When I used to work as a sailmaker, I bought a Pro-furl for my Ericson 27 through the loft. I had experience with lots of differenct furlers from racing on other boats, including a Harken on my dad's Tartan 37. The Pro-furl is the BEST DAMN FURLER EVER MADE as far as I'm concerned! It is extremely well enginered of titanium and aircraft alluminum, it can be installed in a number of versatile configurations, and I've never had any problems with it! It does have some quirks, and they may have changed some of those since I bought mine 6 years ago, but I have no complaints. This is the brand that (last I knew) most of the around-alone type sailors were prefering. The foil comes in sections, which I was skeptical about, but the design is so good that it is actually advantageous! They use a graphite insert "bearing" at each joint in the foil to keep the stay centered in the foil, making it much easier to roll up since you avoid the flopping around you get from the Harken style one piece foils. Mind you, I'm not up on what's on the market right now, just when I was looking back then. Anyway, I have always had a paradigm that any improvement I make to the boat has to meet the standard of being able to hold up to a trip around the world, just incase I decide to do that with this boat. The pro-furl definately fits that bill! You won't be dissappointed!

-Brad


----------



## Rickm505 (Sep 4, 2005)

Most furlers have lower bearings and some have uppers, which require periodic maintenence.

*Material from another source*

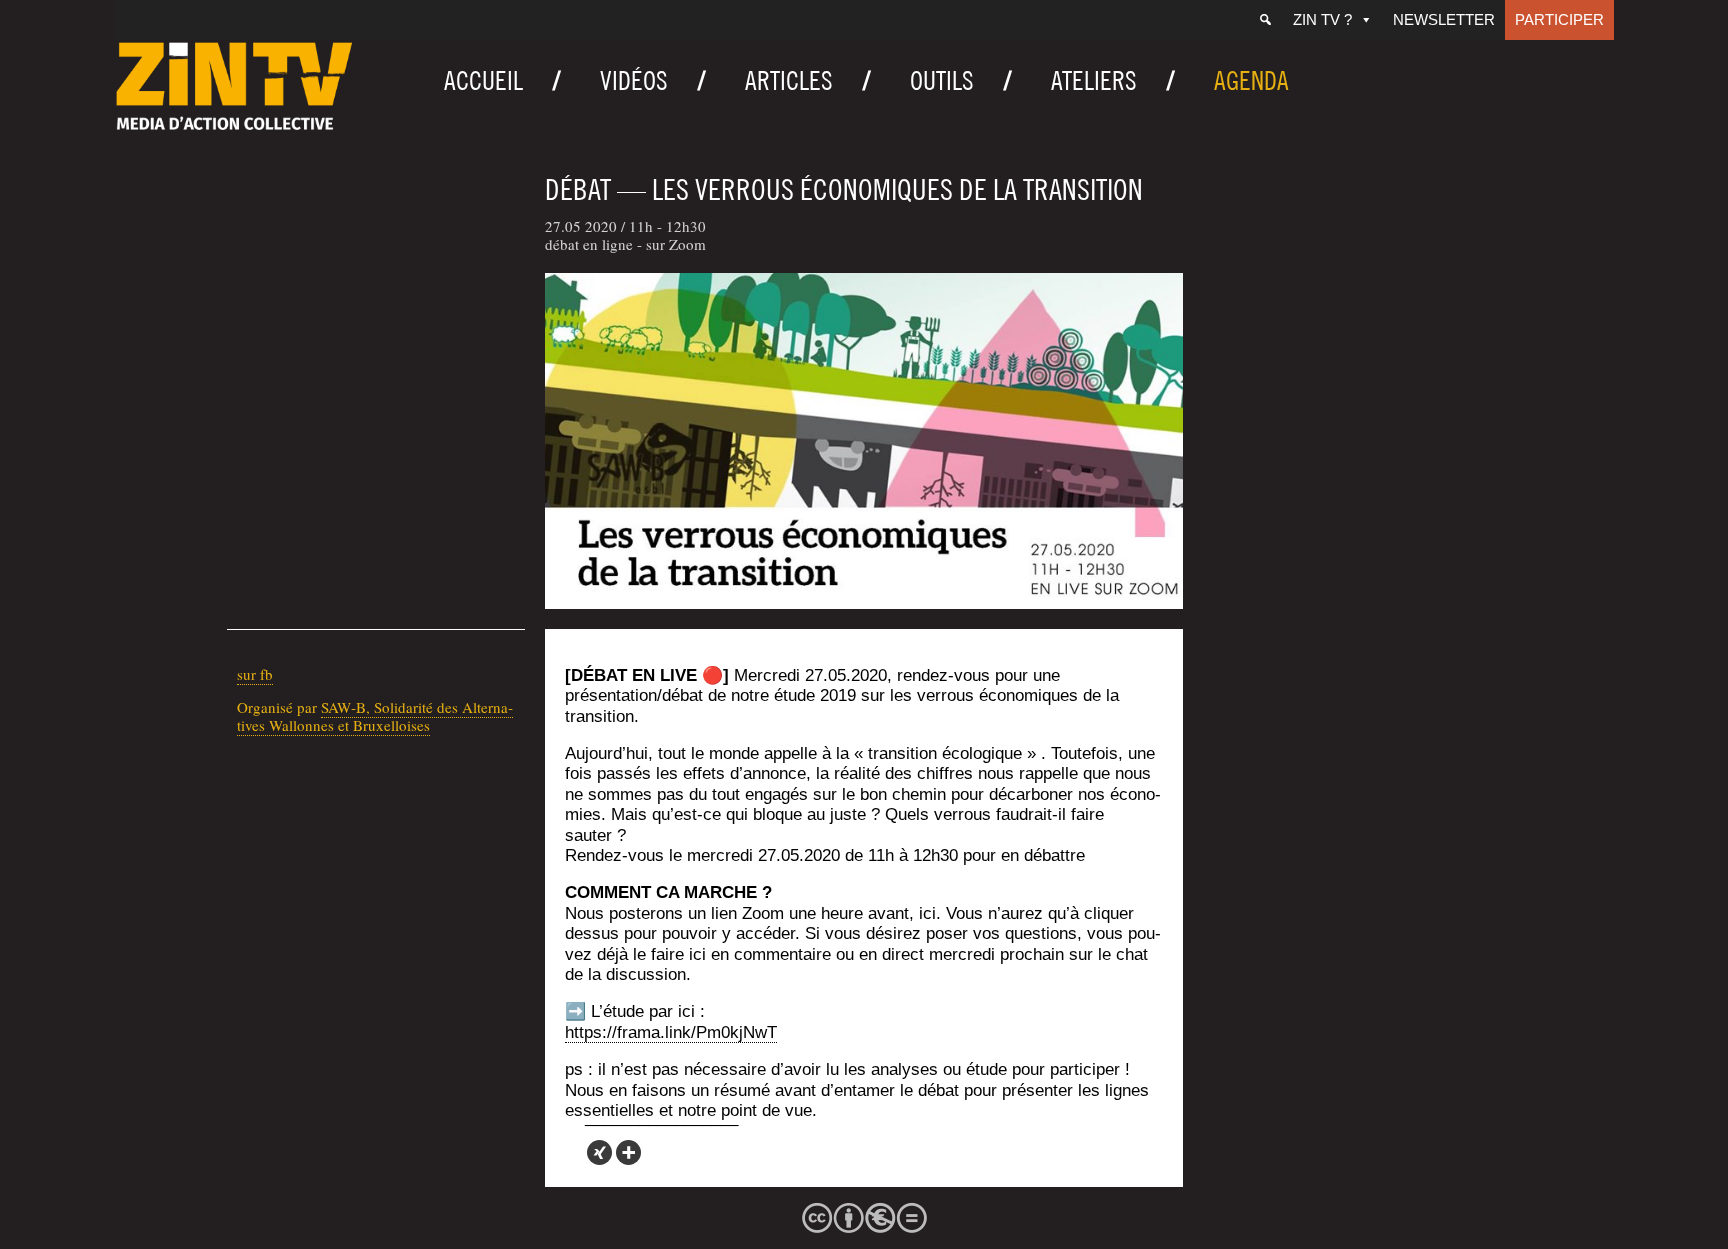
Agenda (1251, 80)
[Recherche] (1265, 20)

Grease em up and they're problem free for another year or so. 

Rick in Florida


----------



## TSOJOURNER (Dec 16, 1999)

*harken or hood*



pipedream47 said:


> I have an Endevour 40, 1983, with a Harken Roller Furling, same year. It's almost impossible to furl in the genoa in any winds above 15 knots. I would like to install a new furling system and would like some feedback on which is the most effective, easy to furl in, system.

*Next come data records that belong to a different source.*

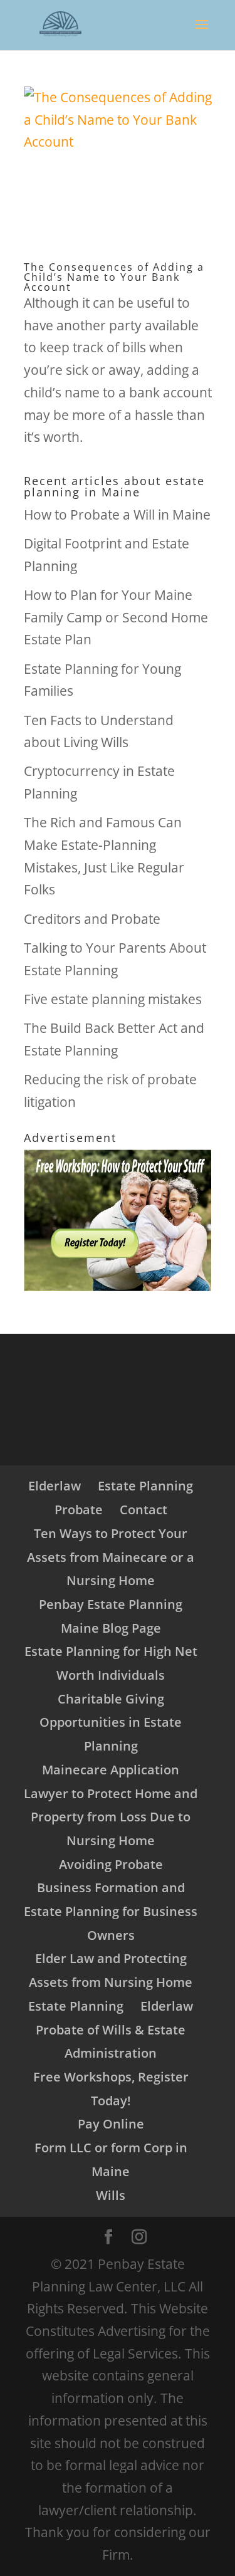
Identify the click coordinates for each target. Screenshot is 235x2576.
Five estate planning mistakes (113, 999)
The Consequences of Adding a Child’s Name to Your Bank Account (114, 277)
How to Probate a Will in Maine (117, 514)
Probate (79, 1509)
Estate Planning (145, 1485)
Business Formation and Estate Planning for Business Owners (110, 1911)
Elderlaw (54, 1485)
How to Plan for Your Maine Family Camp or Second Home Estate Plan (116, 617)
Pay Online (111, 2123)
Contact (143, 1509)
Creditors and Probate (92, 919)
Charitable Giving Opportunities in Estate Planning (110, 1722)
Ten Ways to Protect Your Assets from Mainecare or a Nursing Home (110, 1557)
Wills (110, 2195)
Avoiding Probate (111, 1864)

Do you have a harken or a Hood? I have the same boat and year, it is with a Hood. I am trying to find a part for the unit. Have you replaced it? Do you still have the parts?


----------



## TSOJOURNER (Dec 16, 1999)

*External Mains'l Furling*

I am re-posting this here to see if it can get any action.

Does anybody have any experience with external mainsail furling systems?

Facnor:
http://www.facnor.com/uk/main.asp?ur...p&f=2,12,,23,a

or Nemo:
http://www.nemoindustrie.com/mainsai...ng-systems.htm

I am curious if:
a) they could stand up to Off shore duty
b) can accommodate full vertical battens
c) can be mounted on a wooded spar

Cheers,
Andrew


----------



## camaraderie (May 22, 2002)

IPW....I'm surprised anyone is still making a behind mast unit as they've been thoroughly dissed over the years. I would get a boom furler if you don't want to go for standard in-mast furling. 
Can't answer your other questions but intuitively the system does not seem safe for sea to me as you must be luffing to roll em up...or in light winds.


----------



## sailingdog (Mar 19, 2006)

camaraderie said:


> IPW....I'm surprised anyone is still making a behind mast unit as they've been thoroughly dissed over the years. I would get a boom furler if you don't want to go for standard in-mast furling.
> Can't answer your other questions but intuitively the system does not seem safe for sea to me as you must be luffing to roll em up...or in light winds.


On top of that, you're adding significant weight aloft and a good deal of windage.


----------